** What the task asks **
Each of the records must appear again, exactly as it was written.

Task inputs: Begin

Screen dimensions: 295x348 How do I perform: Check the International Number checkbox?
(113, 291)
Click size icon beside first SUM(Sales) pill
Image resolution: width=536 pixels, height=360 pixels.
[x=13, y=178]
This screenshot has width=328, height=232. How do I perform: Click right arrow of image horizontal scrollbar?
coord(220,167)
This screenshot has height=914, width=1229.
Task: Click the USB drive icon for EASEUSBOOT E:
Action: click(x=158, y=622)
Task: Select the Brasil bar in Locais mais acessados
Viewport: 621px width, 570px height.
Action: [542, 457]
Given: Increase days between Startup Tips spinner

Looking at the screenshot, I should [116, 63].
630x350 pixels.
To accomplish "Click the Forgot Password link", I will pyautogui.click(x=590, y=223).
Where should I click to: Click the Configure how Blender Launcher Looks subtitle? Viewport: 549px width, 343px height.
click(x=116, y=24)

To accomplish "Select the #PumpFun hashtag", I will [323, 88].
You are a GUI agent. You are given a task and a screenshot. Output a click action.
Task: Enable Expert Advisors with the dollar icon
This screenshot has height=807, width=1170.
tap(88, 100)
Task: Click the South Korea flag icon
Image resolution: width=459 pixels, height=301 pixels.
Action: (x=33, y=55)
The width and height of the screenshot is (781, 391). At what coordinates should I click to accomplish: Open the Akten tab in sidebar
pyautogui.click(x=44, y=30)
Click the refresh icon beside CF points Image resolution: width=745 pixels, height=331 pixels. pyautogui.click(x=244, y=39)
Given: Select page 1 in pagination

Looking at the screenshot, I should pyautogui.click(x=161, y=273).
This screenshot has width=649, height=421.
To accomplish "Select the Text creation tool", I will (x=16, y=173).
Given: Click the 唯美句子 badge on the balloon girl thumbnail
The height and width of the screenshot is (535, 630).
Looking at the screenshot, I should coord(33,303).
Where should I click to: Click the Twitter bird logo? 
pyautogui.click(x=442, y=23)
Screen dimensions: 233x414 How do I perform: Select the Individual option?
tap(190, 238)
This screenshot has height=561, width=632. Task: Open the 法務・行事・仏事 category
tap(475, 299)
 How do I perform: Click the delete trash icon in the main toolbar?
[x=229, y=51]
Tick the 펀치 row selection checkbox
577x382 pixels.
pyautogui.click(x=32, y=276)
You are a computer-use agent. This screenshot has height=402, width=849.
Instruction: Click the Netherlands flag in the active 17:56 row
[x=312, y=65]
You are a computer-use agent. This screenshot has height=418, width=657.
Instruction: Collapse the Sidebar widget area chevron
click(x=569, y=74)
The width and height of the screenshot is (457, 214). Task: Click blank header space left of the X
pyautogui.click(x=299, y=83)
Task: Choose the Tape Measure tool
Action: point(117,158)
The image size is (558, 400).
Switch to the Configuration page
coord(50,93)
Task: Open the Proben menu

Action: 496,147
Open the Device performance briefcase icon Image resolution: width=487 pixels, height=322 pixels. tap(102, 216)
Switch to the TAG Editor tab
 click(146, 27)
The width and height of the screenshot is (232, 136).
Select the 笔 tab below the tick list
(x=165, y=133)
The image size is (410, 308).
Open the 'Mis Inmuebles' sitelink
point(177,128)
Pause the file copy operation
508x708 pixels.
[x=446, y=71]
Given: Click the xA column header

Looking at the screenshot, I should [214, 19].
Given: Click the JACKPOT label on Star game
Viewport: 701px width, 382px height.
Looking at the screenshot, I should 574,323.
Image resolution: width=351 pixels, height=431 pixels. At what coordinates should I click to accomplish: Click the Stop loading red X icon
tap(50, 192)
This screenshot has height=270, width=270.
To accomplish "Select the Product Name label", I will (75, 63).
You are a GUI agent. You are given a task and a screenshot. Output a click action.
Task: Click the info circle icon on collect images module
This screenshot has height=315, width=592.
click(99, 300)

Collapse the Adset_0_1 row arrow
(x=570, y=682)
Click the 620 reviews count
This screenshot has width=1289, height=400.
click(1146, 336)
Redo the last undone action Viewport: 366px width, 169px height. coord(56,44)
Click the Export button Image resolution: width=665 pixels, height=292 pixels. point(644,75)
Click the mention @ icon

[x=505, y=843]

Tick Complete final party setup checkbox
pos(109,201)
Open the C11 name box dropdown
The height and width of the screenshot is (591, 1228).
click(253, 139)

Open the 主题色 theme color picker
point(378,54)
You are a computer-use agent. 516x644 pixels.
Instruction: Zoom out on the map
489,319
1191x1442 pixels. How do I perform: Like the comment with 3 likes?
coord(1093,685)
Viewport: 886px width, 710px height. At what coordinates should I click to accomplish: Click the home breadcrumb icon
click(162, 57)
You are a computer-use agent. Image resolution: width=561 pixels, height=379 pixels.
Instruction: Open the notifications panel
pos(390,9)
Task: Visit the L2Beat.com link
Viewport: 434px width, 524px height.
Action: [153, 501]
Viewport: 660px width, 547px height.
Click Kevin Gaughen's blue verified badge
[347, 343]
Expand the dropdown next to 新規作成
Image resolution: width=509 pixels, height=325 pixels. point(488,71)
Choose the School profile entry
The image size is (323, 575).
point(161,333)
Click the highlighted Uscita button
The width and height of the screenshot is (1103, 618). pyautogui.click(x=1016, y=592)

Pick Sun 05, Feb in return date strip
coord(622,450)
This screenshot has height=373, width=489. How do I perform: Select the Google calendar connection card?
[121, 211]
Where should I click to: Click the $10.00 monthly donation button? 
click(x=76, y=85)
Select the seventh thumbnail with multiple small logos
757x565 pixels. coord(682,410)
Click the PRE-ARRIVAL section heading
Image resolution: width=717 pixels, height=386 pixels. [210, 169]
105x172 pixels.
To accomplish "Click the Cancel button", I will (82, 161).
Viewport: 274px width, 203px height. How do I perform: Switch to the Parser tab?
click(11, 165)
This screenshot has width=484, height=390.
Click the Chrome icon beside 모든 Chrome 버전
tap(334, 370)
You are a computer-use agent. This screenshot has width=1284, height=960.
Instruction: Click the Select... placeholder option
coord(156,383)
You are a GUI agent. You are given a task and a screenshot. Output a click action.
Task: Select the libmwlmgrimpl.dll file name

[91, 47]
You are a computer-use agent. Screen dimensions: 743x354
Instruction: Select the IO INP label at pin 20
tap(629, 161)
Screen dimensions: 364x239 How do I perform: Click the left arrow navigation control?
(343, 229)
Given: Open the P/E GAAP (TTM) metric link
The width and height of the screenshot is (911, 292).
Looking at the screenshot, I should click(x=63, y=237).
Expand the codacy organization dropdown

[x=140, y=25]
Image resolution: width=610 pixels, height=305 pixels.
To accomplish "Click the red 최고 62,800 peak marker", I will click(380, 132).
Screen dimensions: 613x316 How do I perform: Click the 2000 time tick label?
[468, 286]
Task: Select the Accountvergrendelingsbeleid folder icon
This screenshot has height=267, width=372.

Task inputs: End

** Output of the exercise **
Screen dimensions: 295x348 How do I perform: Check the International Number checkbox?
(113, 291)
Click size icon beside first SUM(Sales) pill
Image resolution: width=536 pixels, height=360 pixels.
[x=13, y=178]
This screenshot has width=328, height=232. How do I perform: Click right arrow of image horizontal scrollbar?
coord(220,167)
This screenshot has height=914, width=1229.
Task: Click the USB drive icon for EASEUSBOOT E:
Action: click(x=158, y=622)
Task: Select the Brasil bar in Locais mais acessados
Viewport: 621px width, 570px height.
Action: [542, 457]
Given: Increase days between Startup Tips spinner

Looking at the screenshot, I should [116, 63].
630x350 pixels.
To accomplish "Click the Forgot Password link", I will pyautogui.click(x=590, y=223).
Where should I click to: Click the Configure how Blender Launcher Looks subtitle? Viewport: 549px width, 343px height.
click(x=116, y=24)

To accomplish "Select the #PumpFun hashtag", I will [323, 88].
You are a GUI agent. You are given a task and a screenshot. Output a click action.
Task: Enable Expert Advisors with the dollar icon
This screenshot has height=807, width=1170.
tap(88, 100)
Task: Click the South Korea flag icon
Image resolution: width=459 pixels, height=301 pixels.
Action: (x=33, y=55)
The width and height of the screenshot is (781, 391). At what coordinates should I click to accomplish: Open the Akten tab in sidebar
pyautogui.click(x=44, y=30)
Click the refresh icon beside CF points Image resolution: width=745 pixels, height=331 pixels. pyautogui.click(x=244, y=39)
Given: Select page 1 in pagination

Looking at the screenshot, I should pyautogui.click(x=161, y=273).
This screenshot has width=649, height=421.
To accomplish "Select the Text creation tool", I will (x=16, y=173).
Given: Click the 唯美句子 badge on the balloon girl thumbnail
The height and width of the screenshot is (535, 630).
Looking at the screenshot, I should coord(33,303).
Where should I click to: Click the Twitter bird logo? 
pyautogui.click(x=442, y=23)
Screen dimensions: 233x414 How do I perform: Select the Individual option?
tap(190, 238)
This screenshot has height=561, width=632. Task: Open the 法務・行事・仏事 category
tap(475, 299)
 How do I perform: Click the delete trash icon in the main toolbar?
[x=229, y=51]
Tick the 펀치 row selection checkbox
577x382 pixels.
pyautogui.click(x=32, y=276)
You are a computer-use agent. This screenshot has height=402, width=849.
Instruction: Click the Netherlands flag in the active 17:56 row
[x=312, y=65]
You are a computer-use agent. This screenshot has height=418, width=657.
Instruction: Collapse the Sidebar widget area chevron
click(x=569, y=74)
The width and height of the screenshot is (457, 214). Task: Click blank header space left of the X
pyautogui.click(x=299, y=83)
Task: Choose the Tape Measure tool
Action: point(117,158)
The image size is (558, 400).
Switch to the Configuration page
coord(50,93)
Task: Open the Proben menu

Action: 496,147
Open the Device performance briefcase icon Image resolution: width=487 pixels, height=322 pixels. tap(102, 216)
Switch to the TAG Editor tab
 click(146, 27)
The width and height of the screenshot is (232, 136).
Select the 笔 tab below the tick list
(x=165, y=133)
The image size is (410, 308).
Open the 'Mis Inmuebles' sitelink
point(177,128)
Pause the file copy operation
508x708 pixels.
[x=446, y=71]
Given: Click the xA column header

Looking at the screenshot, I should [214, 19].
Given: Click the JACKPOT label on Star game
Viewport: 701px width, 382px height.
Looking at the screenshot, I should 574,323.
Image resolution: width=351 pixels, height=431 pixels. At what coordinates should I click to accomplish: Click the Stop loading red X icon
tap(50, 192)
This screenshot has height=270, width=270.
To accomplish "Select the Product Name label", I will (75, 63).
You are a GUI agent. You are given a task and a screenshot. Output a click action.
Task: Click the info circle icon on collect images module
This screenshot has height=315, width=592.
click(99, 300)

Collapse the Adset_0_1 row arrow
(x=570, y=682)
Click the 620 reviews count
This screenshot has width=1289, height=400.
click(1146, 336)
Redo the last undone action Viewport: 366px width, 169px height. coord(56,44)
Click the Export button Image resolution: width=665 pixels, height=292 pixels. point(644,75)
Click the mention @ icon

[x=505, y=843]

Tick Complete final party setup checkbox
pos(109,201)
Open the C11 name box dropdown
The height and width of the screenshot is (591, 1228).
click(253, 139)

Open the 主题色 theme color picker
point(378,54)
You are a computer-use agent. 516x644 pixels.
Instruction: Zoom out on the map
489,319
1191x1442 pixels. How do I perform: Like the comment with 3 likes?
coord(1093,685)
Viewport: 886px width, 710px height. At what coordinates should I click to accomplish: Click the home breadcrumb icon
click(162, 57)
You are a computer-use agent. Image resolution: width=561 pixels, height=379 pixels.
Instruction: Open the notifications panel
pos(390,9)
Task: Visit the L2Beat.com link
Viewport: 434px width, 524px height.
Action: [153, 501]
Viewport: 660px width, 547px height.
Click Kevin Gaughen's blue verified badge
[347, 343]
Expand the dropdown next to 新規作成
Image resolution: width=509 pixels, height=325 pixels. point(488,71)
Choose the School profile entry
The image size is (323, 575).
point(161,333)
Click the highlighted Uscita button
The width and height of the screenshot is (1103, 618). pyautogui.click(x=1016, y=592)

Pick Sun 05, Feb in return date strip
coord(622,450)
This screenshot has height=373, width=489. How do I perform: Select the Google calendar connection card?
[121, 211]
Where should I click to: Click the $10.00 monthly donation button? 
click(x=76, y=85)
Select the seventh thumbnail with multiple small logos
757x565 pixels. coord(682,410)
Click the PRE-ARRIVAL section heading
Image resolution: width=717 pixels, height=386 pixels. [210, 169]
105x172 pixels.
To accomplish "Click the Cancel button", I will (82, 161).
Viewport: 274px width, 203px height. How do I perform: Switch to the Parser tab?
click(11, 165)
This screenshot has width=484, height=390.
Click the Chrome icon beside 모든 Chrome 버전
tap(334, 370)
You are a computer-use agent. This screenshot has width=1284, height=960.
Instruction: Click the Select... placeholder option
coord(156,383)
You are a GUI agent. You are given a task and a screenshot. Output a click action.
Task: Select the libmwlmgrimpl.dll file name

[91, 47]
You are a computer-use agent. Screen dimensions: 743x354
Instruction: Select the IO INP label at pin 20
tap(629, 161)
Screen dimensions: 364x239 How do I perform: Click the left arrow navigation control?
(343, 229)
Given: Open the P/E GAAP (TTM) metric link
The width and height of the screenshot is (911, 292).
Looking at the screenshot, I should click(x=63, y=237).
Expand the codacy organization dropdown

[x=140, y=25]
Image resolution: width=610 pixels, height=305 pixels.
To accomplish "Click the red 최고 62,800 peak marker", I will click(380, 132).
Screen dimensions: 613x316 How do I perform: Click the 2000 time tick label?
[468, 286]
Task: Select the Accountvergrendelingsbeleid folder icon
This screenshot has height=267, width=372.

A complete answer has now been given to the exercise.